Thankyou. Oh it was a shame, we should have gone around all the rooms quickly first,to get at least one shot of each, i always spend soo much time in one room. A lesson has been learned!


----------



## shane.c (Jul 14, 2012)

Good photos thanks for posting, keep posting.


----------



## TranKmasT (Jul 14, 2012)

Sshhhh... said:


> Oh it was a shame, we should have gone around all the rooms quickly first,to get at least one shot of each, i always spend soo much time in one room. A lesson has been learned!

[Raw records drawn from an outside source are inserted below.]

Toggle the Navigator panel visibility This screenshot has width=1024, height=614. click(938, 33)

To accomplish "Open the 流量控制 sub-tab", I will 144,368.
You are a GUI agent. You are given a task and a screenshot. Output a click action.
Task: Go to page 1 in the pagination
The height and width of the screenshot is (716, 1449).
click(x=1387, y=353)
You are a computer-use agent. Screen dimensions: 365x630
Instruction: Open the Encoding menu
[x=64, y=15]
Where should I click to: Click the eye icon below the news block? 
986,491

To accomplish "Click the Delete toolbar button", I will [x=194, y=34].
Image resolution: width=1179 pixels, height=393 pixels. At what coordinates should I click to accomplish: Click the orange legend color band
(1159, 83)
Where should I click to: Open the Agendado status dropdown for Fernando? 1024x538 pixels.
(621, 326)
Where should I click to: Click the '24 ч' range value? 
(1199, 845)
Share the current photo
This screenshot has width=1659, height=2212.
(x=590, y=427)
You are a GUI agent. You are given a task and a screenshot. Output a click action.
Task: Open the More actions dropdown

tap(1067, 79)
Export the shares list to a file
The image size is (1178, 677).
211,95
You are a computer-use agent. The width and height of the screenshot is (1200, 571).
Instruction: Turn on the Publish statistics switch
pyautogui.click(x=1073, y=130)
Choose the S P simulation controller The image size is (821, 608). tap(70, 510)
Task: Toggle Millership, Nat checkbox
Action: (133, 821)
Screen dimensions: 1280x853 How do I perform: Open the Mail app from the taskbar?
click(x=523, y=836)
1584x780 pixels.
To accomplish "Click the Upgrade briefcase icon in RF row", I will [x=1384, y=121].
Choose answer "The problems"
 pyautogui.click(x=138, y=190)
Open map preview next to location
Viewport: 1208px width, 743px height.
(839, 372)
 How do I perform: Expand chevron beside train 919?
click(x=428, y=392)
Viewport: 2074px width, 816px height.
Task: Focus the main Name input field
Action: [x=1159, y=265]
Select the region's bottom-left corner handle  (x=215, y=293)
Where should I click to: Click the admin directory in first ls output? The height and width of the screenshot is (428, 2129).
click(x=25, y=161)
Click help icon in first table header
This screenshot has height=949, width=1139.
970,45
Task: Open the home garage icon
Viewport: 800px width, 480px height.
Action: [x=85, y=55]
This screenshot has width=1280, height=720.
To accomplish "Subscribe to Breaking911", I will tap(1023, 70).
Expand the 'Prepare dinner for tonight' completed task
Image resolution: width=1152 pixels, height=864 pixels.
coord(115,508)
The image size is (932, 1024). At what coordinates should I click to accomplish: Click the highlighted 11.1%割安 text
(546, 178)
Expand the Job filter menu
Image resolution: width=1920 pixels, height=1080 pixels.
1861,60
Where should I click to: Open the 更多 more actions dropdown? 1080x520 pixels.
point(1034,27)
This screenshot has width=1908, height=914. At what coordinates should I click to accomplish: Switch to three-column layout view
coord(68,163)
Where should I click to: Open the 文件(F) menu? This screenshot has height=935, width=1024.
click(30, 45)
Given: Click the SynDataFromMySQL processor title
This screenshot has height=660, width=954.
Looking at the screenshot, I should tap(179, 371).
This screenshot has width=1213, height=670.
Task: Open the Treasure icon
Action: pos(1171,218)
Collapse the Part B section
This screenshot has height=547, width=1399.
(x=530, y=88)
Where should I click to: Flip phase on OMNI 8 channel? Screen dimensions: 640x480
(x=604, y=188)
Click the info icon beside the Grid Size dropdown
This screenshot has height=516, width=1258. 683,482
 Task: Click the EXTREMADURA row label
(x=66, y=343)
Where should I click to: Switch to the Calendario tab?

It's hard not knowing how to play it. Although we didn't get caught we were chasing the sunset and I just about managed to get enough .But like you say I too could of spent a couple of hours in each room.
Good stuff.


----------



## Mars Lander (Jul 15, 2012)

We both thought now we are in , we're sorted and no one know wer'e in, never had it happen like that before and without warning , BUSTED!, we would of been in here till last light easily


----------



## Wakey Lad (Jul 15, 2012)

Seen this before, very few know about it  Still, cracking photos


----------



## Apogee14 (Jul 16, 2012)

excellent snaps


----------



## prettyvacant71 (Jul 23, 2012)

Truely magical photos of a great splore....luv the processing spot on


----------



## Mars Lander (Jul 30, 2012)

Thanks for all your wonderful feedback guys much appreciated, jusr back from a wales splore tour with scary amounts of piks to go through


----------



## PaulPowers (Jul 30, 2012)

The first set are a bit ott with the PP for my taste but the second lot of pics are stunning


----------



## perjury saint (Jul 30, 2012)

AltDayOut said:


> Thanks for all your wonderful feedback guys much appreciated, jusr back from a wales splore tour with scary amounts of piks to go through



*Pull yer finger out and get em posted! Want to see!! *


----------